This post was written by Aubrey Hill, a former member of our team.
Usually when I go home to New Orleans, I shy away from touristy activities, since I prioritize visiting family members I don’t get to see that often, and I’ve seen it all – or so I thought. On my last visit, I found myself at the Backstreet Cultural Museum, which is preserving the history and culture of black New Orleans, especially second-line funerals and the Mardi Gras Indians.
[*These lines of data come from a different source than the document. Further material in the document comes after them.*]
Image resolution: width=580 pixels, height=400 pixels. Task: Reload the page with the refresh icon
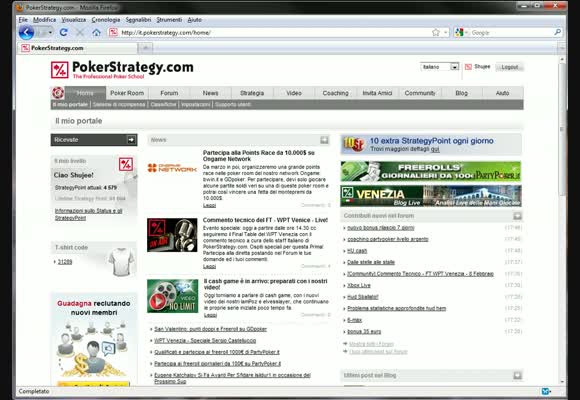click(64, 33)
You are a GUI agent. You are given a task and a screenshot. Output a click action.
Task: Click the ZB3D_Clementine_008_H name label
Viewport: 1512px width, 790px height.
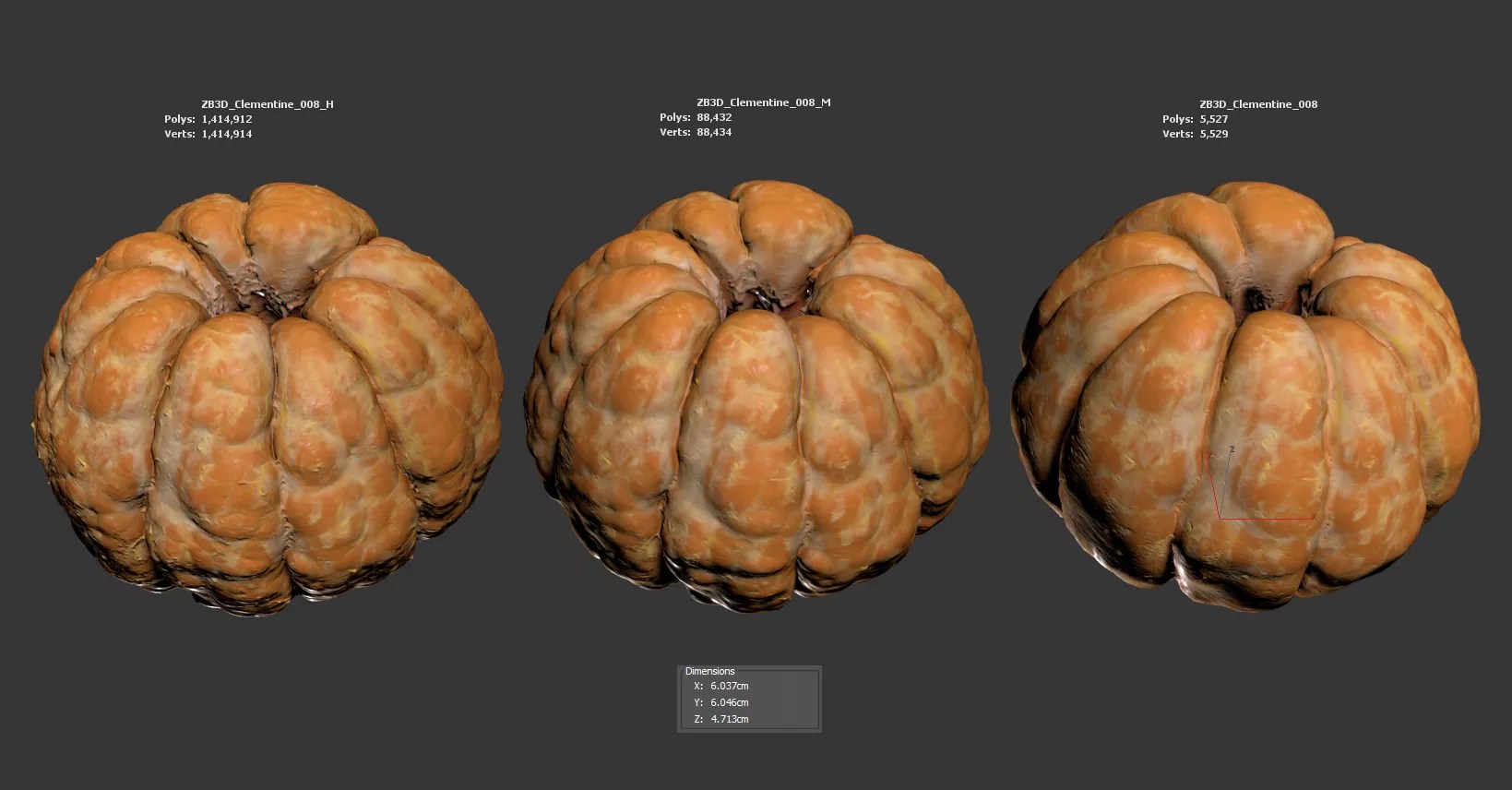268,104
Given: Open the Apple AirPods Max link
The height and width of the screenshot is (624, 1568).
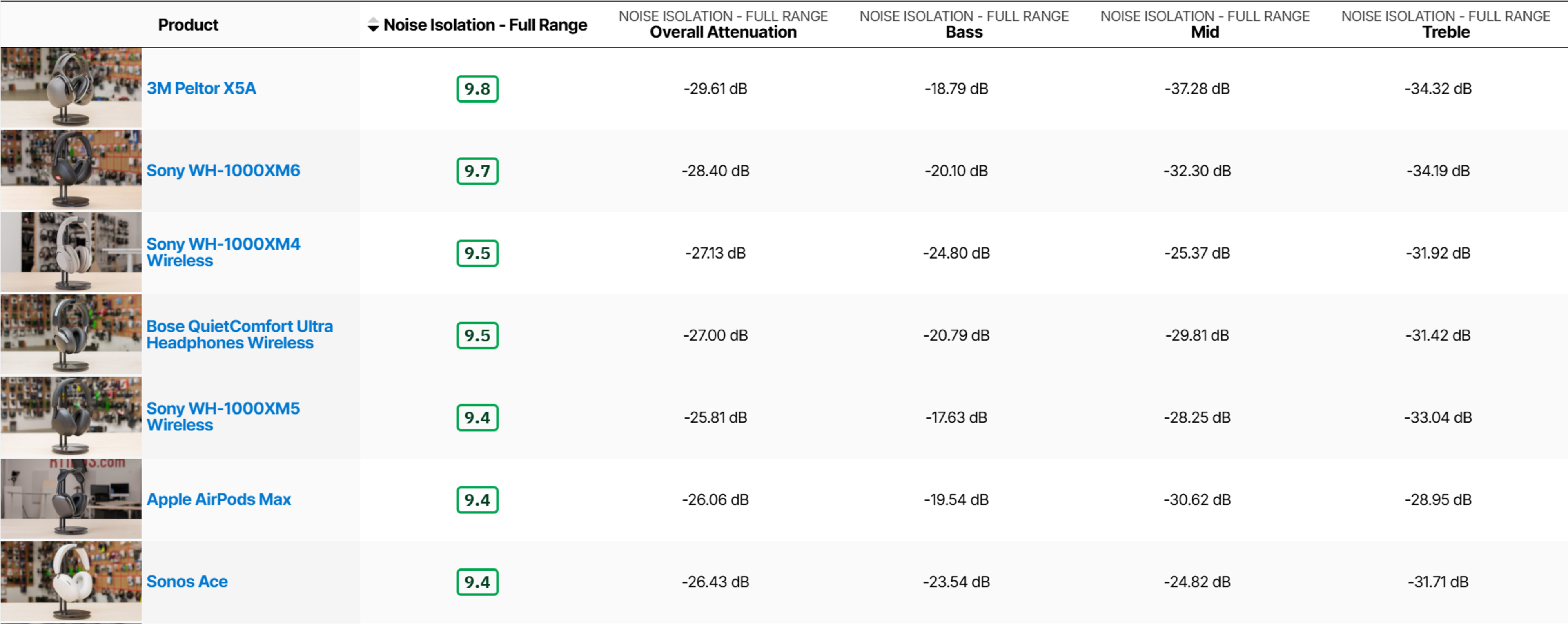Looking at the screenshot, I should pos(218,499).
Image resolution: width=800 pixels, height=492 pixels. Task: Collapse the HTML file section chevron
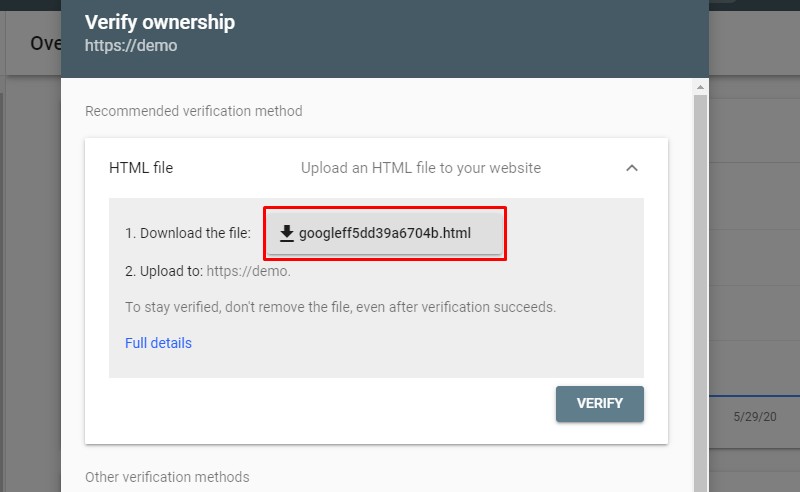(x=632, y=168)
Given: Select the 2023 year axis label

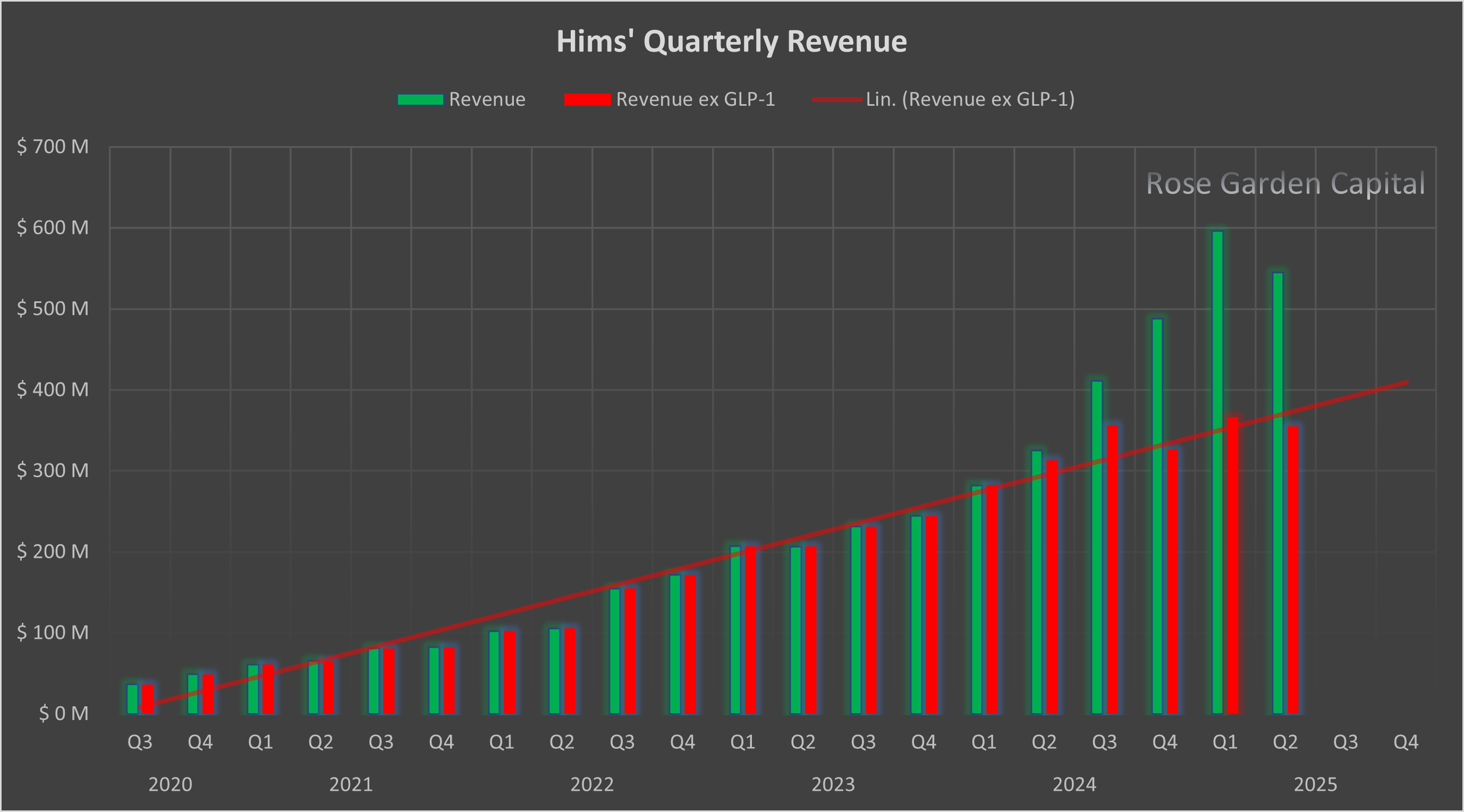Looking at the screenshot, I should [x=833, y=785].
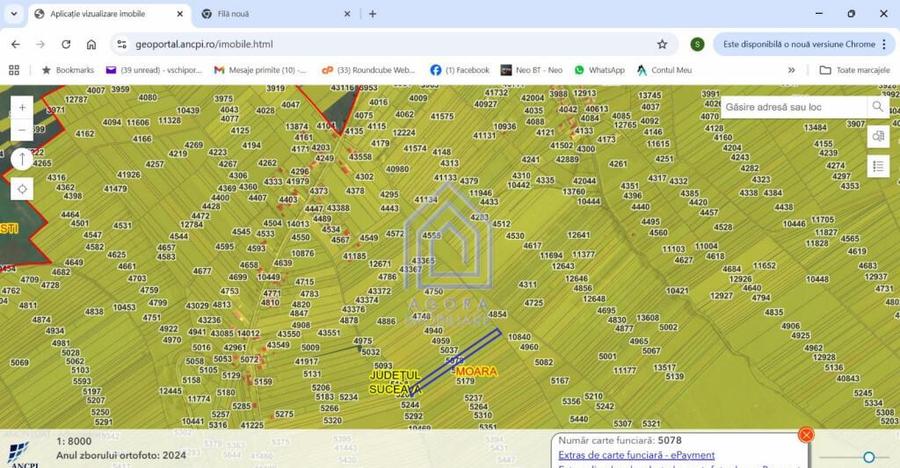Type in the Găsire adresă sau loc field
900x468 pixels.
(793, 107)
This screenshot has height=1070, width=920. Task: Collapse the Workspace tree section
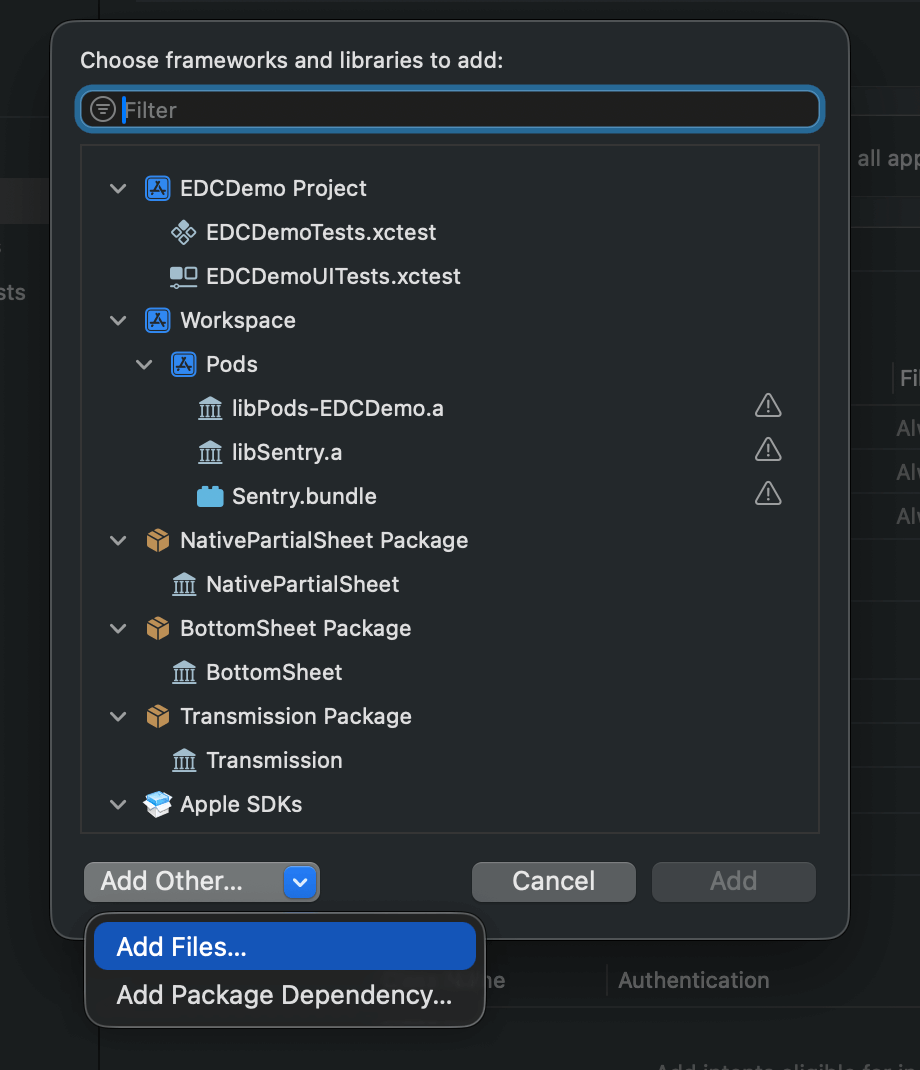click(x=118, y=320)
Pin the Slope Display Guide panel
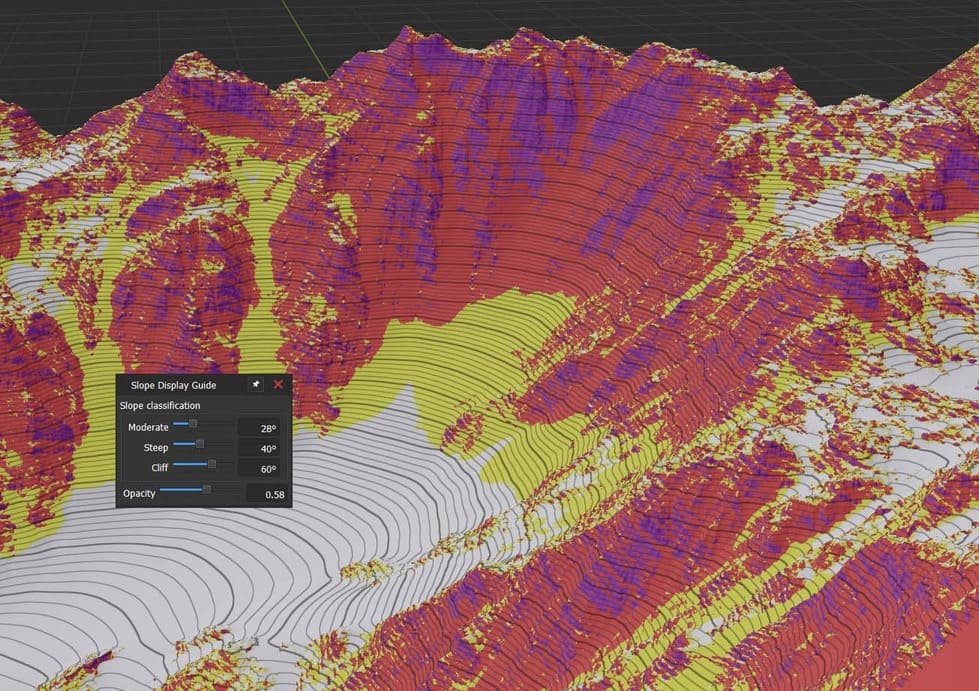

The history of Mardi Gras Indians is fascinating. In the 1700s, enslaved people who escaped were taken in and protected by the indigenous people in the area, which began the merging of black and Native culture. This honoring of Native solidarity and sacrifice is on display annually as Mardi Gras Indians don elaborately handmade costumes that weigh over hundreds of pounds. Similarly, in Florida, the Black Seminole Nation arose from a partnership between Seminoles and previously-enslaved-but-since-freed Africans. These are just two examples of how black and Native communities have lived and worked together since our country’s earliest days (although to be clear, not all Native-black relations were harmonious; some Native tribes participated in slavery practices, for example, but that's a blog post for another time).
Throughout history, in the face of and in spite of the white community’s disinvestment and oppression, communities of color have banded together to become stronger and more resilient, often building their own infrastructure, institutions, and social protections. The New Orleans area holds many other Mardi Gras associations (also called krewes) and social aid clubs who banded together to provide health care and burial services for fellow community members. Similarly, across the country, we’ve seen other movements, such as the Black Panther party and the United Farmworkers Movement, work to provide services to their communities in addition to their political organizing and activism. These communities also have had a long history of making investments in their own in order to sustain these networks and supports.
These stories of strength, power, self-sufficiency and ingenuity rarely make it into our US history books. Instead, the more common narrative about communities of color focuses on deficit, poverty, struggle, and need. I’ve been guilty of this kind of thinking, and so has Center for Health Progress, despite our best intentions. Even something as well-meaning as saying we “empower” communities to drive change indicates that we think communities don’t currently have power, and it’s up to us to give it to them. However, communities do have power. In fact, our whole approach as an organization is founded on the ardent belief that individuals know best what they need from the health care system, and can come together to demand the political and social change required to get it. They don’t need us to empower them—they need us to help make space for them to leverage that power.
One of my New Year resolutions this year is tell more stories about community power and resilience, which would transform our conversations about policy change and social supports. I hope you’ll join me! And, the next time you’re in New Orleans, be sure to support the Backstreet Cultural Museum and other institutions (my favorite: the Dew Drop Jazz & Social Hall in Mandeville), so we can keep these amazing parts of New Orleans culture alive!